## BEGIN Dataset records

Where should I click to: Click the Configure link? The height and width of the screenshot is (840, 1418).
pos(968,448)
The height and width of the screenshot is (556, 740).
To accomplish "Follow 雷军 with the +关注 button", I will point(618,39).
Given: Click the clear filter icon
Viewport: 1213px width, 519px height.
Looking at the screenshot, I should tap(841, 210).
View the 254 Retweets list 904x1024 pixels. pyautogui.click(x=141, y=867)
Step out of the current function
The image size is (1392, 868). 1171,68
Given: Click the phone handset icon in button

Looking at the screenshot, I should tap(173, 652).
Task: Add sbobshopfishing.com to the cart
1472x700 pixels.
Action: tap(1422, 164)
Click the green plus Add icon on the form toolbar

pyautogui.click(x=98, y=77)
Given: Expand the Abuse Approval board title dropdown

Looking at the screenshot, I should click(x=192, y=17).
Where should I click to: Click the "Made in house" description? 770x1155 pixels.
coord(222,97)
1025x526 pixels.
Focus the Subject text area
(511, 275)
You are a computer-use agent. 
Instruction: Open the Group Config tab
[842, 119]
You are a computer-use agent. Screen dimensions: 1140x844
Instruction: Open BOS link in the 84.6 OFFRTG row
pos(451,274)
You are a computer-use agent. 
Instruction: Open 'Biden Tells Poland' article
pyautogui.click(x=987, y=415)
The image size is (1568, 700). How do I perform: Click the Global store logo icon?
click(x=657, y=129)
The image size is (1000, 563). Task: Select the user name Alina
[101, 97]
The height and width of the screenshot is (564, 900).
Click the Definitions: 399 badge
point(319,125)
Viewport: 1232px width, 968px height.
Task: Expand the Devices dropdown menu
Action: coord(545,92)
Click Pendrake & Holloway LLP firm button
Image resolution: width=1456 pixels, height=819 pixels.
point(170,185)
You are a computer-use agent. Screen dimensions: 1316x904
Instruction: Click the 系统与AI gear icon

## END Dataset records

- **Your instructions**
Reproduce all of the material above line for line, with no changes.

- **Task result**
Where should I click to: Click the Configure link? The height and width of the screenshot is (840, 1418).
pos(968,448)
The height and width of the screenshot is (556, 740).
To accomplish "Follow 雷军 with the +关注 button", I will point(618,39).
Given: Click the clear filter icon
Viewport: 1213px width, 519px height.
Looking at the screenshot, I should tap(841, 210).
View the 254 Retweets list 904x1024 pixels. pyautogui.click(x=141, y=867)
Step out of the current function
The image size is (1392, 868). 1171,68
Given: Click the phone handset icon in button

Looking at the screenshot, I should tap(173, 652).
Task: Add sbobshopfishing.com to the cart
1472x700 pixels.
Action: tap(1422, 164)
Click the green plus Add icon on the form toolbar

pyautogui.click(x=98, y=77)
Given: Expand the Abuse Approval board title dropdown

Looking at the screenshot, I should click(x=192, y=17).
Where should I click to: Click the "Made in house" description? 770x1155 pixels.
coord(222,97)
1025x526 pixels.
Focus the Subject text area
(511, 275)
You are a computer-use agent. 
Instruction: Open the Group Config tab
[842, 119]
You are a computer-use agent. Screen dimensions: 1140x844
Instruction: Open BOS link in the 84.6 OFFRTG row
pos(451,274)
You are a computer-use agent. 
Instruction: Open 'Biden Tells Poland' article
pyautogui.click(x=987, y=415)
The image size is (1568, 700). How do I perform: Click the Global store logo icon?
click(x=657, y=129)
The image size is (1000, 563). Task: Select the user name Alina
[101, 97]
The height and width of the screenshot is (564, 900).
Click the Definitions: 399 badge
point(319,125)
Viewport: 1232px width, 968px height.
Task: Expand the Devices dropdown menu
Action: coord(545,92)
Click Pendrake & Holloway LLP firm button
Image resolution: width=1456 pixels, height=819 pixels.
point(170,185)
You are a computer-use agent. Screen dimensions: 1316x904
Instruction: Click the 系统与AI gear icon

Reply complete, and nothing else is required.